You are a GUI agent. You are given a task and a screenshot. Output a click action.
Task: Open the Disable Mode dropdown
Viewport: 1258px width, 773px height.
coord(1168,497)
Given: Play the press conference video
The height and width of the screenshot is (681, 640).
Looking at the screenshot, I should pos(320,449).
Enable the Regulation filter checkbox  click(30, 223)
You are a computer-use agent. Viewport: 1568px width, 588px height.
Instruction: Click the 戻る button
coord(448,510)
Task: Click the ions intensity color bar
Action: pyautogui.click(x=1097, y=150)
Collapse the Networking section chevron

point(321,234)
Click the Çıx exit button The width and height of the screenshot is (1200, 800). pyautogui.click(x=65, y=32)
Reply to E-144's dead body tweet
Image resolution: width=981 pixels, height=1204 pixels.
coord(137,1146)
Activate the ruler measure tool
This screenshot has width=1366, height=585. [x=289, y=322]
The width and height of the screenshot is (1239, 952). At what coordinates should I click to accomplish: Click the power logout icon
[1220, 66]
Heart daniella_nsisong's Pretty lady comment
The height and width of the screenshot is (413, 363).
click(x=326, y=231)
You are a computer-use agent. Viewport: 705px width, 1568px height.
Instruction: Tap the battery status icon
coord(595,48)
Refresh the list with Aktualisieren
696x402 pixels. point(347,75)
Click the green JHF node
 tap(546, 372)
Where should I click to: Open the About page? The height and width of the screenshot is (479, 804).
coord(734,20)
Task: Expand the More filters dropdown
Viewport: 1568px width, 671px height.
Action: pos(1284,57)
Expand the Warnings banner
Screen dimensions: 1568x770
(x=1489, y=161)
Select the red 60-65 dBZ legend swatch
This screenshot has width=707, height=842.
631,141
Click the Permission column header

----

=== Your objective ===
Using the data above, transcribe the lines that run from the line with "The height and width of the screenshot is (681, 640)." to the line with "Task: Expand the More filters dropdown", both ends kept, and output nothing else.

=== Response to the task ===
The height and width of the screenshot is (681, 640).
Looking at the screenshot, I should pos(320,449).
Enable the Regulation filter checkbox  click(30, 223)
You are a computer-use agent. Viewport: 1568px width, 588px height.
Instruction: Click the 戻る button
coord(448,510)
Task: Click the ions intensity color bar
Action: pyautogui.click(x=1097, y=150)
Collapse the Networking section chevron

point(321,234)
Click the Çıx exit button The width and height of the screenshot is (1200, 800). pyautogui.click(x=65, y=32)
Reply to E-144's dead body tweet
Image resolution: width=981 pixels, height=1204 pixels.
coord(137,1146)
Activate the ruler measure tool
This screenshot has width=1366, height=585. [x=289, y=322]
The width and height of the screenshot is (1239, 952). At what coordinates should I click to accomplish: Click the power logout icon
[1220, 66]
Heart daniella_nsisong's Pretty lady comment
The height and width of the screenshot is (413, 363).
click(x=326, y=231)
You are a computer-use agent. Viewport: 705px width, 1568px height.
Instruction: Tap the battery status icon
coord(595,48)
Refresh the list with Aktualisieren
696x402 pixels. point(347,75)
Click the green JHF node
 tap(546, 372)
Where should I click to: Open the About page? The height and width of the screenshot is (479, 804).
coord(734,20)
Task: Expand the More filters dropdown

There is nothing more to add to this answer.